The Belgian Coast Guard is made up of an operational branch and an administrative branch. There are three administrative bodies working in close cooperation: the policy-making body, the consultation body and the Coast Guard secretariat.

Policy-making body
The policy-making body coordinates the cooperation between the different parties. It also issues advice for the ministers and both the federal and regional government.

It consists of the heads of division or general directors of all coast guard partners. The chairmanship is alternated between a regional official Jacques D’Havé (head of the agency for Maritime and Coastal Services) and a federal official Alain Lefèvre (general director a.i. of the government’s emergency response centre).

Consultation body
The consultation body assembles information and prepares cases for the policy-making body. The consultation body can also set up working groups. It is chaired by the governor of West-Flanders province. Furthermore, a deputy of each of the coast guard partners takes part in the meetings.
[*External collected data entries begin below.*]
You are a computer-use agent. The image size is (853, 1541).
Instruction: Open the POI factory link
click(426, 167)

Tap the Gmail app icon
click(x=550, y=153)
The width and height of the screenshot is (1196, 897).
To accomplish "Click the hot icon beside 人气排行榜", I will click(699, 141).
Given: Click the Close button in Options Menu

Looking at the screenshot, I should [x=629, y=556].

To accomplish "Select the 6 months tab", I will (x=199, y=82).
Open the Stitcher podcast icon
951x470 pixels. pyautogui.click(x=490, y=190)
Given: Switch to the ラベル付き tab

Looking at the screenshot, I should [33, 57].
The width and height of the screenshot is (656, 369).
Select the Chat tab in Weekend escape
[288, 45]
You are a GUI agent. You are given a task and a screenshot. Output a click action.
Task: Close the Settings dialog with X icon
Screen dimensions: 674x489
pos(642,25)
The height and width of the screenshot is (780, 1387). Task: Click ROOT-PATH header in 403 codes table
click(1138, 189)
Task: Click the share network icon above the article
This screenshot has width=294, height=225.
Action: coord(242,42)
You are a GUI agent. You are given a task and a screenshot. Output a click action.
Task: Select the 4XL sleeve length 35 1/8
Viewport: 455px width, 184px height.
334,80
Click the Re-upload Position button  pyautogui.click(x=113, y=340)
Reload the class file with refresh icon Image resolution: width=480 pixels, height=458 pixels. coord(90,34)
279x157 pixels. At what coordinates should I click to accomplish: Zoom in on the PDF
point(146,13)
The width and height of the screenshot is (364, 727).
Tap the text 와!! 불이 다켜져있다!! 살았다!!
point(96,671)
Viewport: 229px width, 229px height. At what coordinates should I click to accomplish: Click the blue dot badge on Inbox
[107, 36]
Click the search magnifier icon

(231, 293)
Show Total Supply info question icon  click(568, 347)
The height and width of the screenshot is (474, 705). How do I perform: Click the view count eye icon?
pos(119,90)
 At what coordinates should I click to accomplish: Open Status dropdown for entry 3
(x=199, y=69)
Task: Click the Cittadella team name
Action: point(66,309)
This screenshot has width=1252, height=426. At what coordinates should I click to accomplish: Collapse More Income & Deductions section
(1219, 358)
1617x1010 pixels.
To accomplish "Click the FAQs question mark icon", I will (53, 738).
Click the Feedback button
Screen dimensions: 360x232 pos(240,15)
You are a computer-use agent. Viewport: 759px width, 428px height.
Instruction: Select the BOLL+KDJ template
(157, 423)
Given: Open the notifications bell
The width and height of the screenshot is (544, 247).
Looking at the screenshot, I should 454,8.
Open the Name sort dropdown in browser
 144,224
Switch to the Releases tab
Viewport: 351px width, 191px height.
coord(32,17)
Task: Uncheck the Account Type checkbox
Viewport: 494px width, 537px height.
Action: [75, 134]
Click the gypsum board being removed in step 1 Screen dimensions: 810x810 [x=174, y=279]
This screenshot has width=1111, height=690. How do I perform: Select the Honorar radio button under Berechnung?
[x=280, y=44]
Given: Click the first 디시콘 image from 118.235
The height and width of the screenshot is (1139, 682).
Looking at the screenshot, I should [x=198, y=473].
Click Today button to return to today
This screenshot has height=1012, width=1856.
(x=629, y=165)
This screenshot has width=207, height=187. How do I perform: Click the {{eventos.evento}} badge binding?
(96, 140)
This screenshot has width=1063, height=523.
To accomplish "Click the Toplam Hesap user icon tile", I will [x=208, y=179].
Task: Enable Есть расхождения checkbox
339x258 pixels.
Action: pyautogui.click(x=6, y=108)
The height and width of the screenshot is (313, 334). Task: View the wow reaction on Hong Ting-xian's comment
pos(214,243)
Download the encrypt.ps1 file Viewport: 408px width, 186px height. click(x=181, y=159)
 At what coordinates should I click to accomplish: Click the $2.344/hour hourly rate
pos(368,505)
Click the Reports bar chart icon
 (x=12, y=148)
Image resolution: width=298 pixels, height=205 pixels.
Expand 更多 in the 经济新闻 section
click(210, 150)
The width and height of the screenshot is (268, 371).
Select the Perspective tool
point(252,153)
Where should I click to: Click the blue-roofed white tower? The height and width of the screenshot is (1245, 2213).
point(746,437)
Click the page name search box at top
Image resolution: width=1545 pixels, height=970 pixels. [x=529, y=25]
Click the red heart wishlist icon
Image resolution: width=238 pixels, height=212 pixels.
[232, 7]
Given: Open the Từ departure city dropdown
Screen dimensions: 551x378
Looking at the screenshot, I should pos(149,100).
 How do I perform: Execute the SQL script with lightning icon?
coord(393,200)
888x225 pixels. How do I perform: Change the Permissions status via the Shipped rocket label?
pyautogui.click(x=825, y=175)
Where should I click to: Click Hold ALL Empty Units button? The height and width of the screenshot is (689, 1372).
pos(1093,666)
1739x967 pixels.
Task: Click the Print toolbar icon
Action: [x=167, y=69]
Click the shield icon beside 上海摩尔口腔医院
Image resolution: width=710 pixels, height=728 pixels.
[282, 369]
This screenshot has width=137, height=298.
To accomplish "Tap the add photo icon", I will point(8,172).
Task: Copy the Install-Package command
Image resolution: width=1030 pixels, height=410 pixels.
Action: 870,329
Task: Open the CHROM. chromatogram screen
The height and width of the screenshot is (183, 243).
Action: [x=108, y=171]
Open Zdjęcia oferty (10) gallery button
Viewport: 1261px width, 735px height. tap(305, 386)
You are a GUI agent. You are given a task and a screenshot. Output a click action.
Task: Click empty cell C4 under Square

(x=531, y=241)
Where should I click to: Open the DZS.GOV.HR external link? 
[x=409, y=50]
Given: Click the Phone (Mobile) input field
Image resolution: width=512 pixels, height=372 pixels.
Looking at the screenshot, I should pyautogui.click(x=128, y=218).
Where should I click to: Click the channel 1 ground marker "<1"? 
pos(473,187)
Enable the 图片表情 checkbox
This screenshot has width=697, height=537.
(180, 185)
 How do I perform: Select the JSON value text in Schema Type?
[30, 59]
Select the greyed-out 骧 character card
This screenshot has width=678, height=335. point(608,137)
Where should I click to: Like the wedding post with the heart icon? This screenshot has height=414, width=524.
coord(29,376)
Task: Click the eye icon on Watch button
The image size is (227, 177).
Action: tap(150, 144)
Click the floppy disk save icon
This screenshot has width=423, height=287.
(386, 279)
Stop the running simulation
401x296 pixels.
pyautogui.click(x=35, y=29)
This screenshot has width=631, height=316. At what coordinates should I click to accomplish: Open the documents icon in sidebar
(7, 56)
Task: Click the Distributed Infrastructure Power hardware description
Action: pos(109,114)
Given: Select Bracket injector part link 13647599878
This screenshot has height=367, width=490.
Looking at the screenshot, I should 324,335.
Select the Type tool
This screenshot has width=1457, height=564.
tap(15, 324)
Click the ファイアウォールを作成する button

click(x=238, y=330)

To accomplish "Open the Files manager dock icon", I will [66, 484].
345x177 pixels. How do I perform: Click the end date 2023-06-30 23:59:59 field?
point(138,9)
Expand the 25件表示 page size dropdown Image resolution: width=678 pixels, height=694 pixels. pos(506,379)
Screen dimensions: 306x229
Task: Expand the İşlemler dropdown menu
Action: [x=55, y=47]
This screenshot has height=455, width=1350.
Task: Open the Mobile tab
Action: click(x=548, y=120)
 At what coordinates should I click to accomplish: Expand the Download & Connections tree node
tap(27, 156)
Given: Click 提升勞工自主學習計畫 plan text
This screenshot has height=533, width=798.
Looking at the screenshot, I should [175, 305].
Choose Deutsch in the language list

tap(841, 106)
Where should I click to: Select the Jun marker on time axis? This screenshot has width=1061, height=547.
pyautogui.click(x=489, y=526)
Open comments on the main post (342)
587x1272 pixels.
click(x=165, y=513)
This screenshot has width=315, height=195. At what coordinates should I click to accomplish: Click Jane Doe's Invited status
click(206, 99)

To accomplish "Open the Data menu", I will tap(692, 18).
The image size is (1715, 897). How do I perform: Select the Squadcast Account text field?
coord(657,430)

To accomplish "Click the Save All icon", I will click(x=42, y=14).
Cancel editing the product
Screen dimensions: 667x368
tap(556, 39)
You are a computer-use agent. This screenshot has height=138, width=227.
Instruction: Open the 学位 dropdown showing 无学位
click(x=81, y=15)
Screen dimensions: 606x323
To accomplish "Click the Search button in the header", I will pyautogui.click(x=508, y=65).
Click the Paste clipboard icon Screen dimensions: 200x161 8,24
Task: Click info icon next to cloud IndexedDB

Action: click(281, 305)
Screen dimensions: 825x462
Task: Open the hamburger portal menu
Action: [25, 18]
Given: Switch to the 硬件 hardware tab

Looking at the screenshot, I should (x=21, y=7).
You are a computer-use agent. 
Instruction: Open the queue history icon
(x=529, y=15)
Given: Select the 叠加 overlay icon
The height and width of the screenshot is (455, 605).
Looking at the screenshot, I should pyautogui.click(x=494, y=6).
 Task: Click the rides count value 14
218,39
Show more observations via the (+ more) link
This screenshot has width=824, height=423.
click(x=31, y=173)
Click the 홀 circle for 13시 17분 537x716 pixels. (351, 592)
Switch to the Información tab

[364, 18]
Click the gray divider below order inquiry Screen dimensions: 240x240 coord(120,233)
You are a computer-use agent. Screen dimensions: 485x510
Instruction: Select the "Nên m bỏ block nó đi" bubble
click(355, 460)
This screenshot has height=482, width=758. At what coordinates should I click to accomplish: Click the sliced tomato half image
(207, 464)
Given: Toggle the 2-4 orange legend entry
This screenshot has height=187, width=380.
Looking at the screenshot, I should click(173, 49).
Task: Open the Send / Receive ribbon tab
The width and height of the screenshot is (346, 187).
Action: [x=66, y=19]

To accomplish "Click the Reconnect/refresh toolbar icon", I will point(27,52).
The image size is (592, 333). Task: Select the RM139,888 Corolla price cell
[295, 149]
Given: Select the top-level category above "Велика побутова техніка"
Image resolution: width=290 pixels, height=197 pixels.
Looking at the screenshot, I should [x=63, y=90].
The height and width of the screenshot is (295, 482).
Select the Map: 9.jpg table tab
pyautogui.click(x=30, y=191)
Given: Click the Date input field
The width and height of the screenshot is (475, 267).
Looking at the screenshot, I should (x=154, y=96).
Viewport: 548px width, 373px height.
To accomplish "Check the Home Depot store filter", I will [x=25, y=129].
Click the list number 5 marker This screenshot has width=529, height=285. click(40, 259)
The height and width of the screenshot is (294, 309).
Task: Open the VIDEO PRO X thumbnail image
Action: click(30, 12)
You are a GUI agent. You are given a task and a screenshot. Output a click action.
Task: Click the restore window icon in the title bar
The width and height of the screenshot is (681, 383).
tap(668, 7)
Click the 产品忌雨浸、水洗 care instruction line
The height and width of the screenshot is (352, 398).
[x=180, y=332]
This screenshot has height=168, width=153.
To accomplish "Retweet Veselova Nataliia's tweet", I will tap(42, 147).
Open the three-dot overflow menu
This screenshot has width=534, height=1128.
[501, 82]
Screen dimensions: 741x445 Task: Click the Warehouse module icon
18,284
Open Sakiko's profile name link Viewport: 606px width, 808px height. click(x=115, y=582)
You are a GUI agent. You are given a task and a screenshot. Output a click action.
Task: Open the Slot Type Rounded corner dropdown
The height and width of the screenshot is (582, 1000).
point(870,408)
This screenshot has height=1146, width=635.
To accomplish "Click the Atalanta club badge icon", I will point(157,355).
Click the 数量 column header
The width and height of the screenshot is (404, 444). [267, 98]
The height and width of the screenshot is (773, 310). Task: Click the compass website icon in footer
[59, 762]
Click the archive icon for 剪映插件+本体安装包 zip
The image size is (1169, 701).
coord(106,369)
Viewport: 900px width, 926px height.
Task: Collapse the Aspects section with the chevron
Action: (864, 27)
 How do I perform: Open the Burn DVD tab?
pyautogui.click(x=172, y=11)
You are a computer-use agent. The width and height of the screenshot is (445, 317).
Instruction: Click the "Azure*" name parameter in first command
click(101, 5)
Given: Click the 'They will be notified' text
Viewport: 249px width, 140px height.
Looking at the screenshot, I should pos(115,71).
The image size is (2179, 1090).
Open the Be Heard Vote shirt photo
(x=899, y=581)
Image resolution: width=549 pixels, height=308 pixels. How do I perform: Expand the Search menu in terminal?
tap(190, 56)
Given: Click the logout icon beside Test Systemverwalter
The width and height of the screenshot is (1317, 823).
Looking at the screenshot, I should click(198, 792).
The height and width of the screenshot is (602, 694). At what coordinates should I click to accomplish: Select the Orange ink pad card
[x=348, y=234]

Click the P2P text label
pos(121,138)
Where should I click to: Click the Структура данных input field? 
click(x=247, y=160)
These deputies can be engineers, scientists, legal or nautical experts and operational personnel. They have the necessary practical knowledge to prepare cases for the policy-making body.

Secretariat
The secretariat coordinates all activities, both administrative and operational, from organizing meetings to drawing up emergency response plans together with the coast guard partners. The secretariat also assists with outlining policy and is the designated point of contact for coast guard – related organisations abroad.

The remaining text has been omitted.